Import AI 453: Breaking AI agents; MirrorCode; and ten views on gradual disempowerment
AI agent attack vectors and long-horizon coding capability both have direct implications for how APS agencies assess AI deployment risk and vendor assurance.
Key points
- MirrorCode benchmark shows AI can autonomously reimplement complex software of 16,000+ lines of code.
- Google DeepMind paper identifies six attack genres against AI agents, with technical and legal mitigations proposed.
- AI agent security is framed as an ecosystem-level problem requiring standards, liability reform, and red teaming.
Summary
This edition of Import AI covers three items. First, METR and Epoch AI's MirrorCode benchmark demonstrates that frontier models can autonomously reimplement sophisticated software—a capability previously requiring weeks of human expert effort. Second, a Google DeepMind paper categorises six attack genres against AI agents—including content injection, semantic manipulation, and systemic attacks—alongside a layered mitigation framework spanning technical controls, ecosystem standards, and legal liability. Third, the Windfall Policy Atlas catalogues 48 policy responses to transformative AI across five categories, providing a navigable tool for policy exploration.
Implications for Australian agencies
- Consider Agencies deploying or evaluating AI agents may want to assess their current security posture against the six attack genres identified by Google DeepMind, particularly for agentic use cases with external data access.
- Monitor AI governance teams may want to monitor MirrorCode and similar benchmarks as evidence bases for assessing AI capability claims from vendors procuring agentic software tools.
Implications are AI-generated. Starting points, not advice.

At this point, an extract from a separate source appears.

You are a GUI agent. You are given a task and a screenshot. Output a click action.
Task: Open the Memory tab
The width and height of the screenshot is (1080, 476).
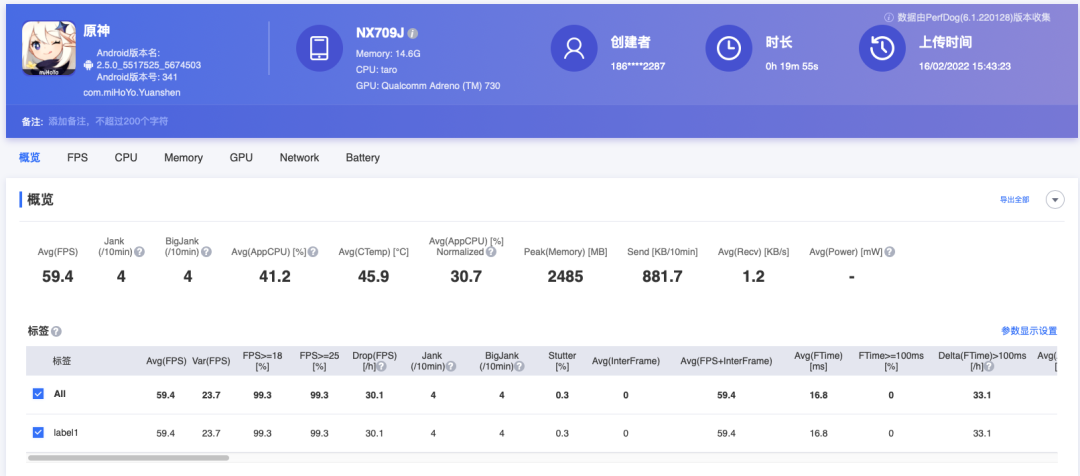(x=183, y=158)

"Import AI 453: Breaking AI agents; MirrorCode; and ten views on gradual disempowerment" Source: Import AI – Substack (Jack Clark) Published: 13 April 2026 URL: https://importai.substack.com/p/import-ai-453-breaking-ai-agents This edition of Import AI covers three items. First, METR and Epoch AI's MirrorCode benchmark demonstrates that frontier models can autonomously reimplement sophisticated software—a capability previously requiring weeks of human expert effort. Second, a Google DeepMind paper categorises six attack genres against AI agents—including content injection, semantic manipulation, and systemic attacks—alongside a layered mitigation framework spanning technical controls, ecosystem standards, and legal liability. Third, the Windfall Policy Atlas catalogues 48 policy responses to transformative AI across five categories, providing a navigable tool for policy exploration. Implications for Australian agencies: - [Consider] Agencies deploying or evaluating AI agents may want to assess their current security posture against the six attack genres identified by Google DeepMind, particularly for agentic use cases with external data access. - [Monitor] AI governance teams may want to monitor MirrorCode and similar benchmarks as evidence bases for assessing AI capability claims from vendors procuring agentic software tools. Retrieved from SIMS, 18 May 2026.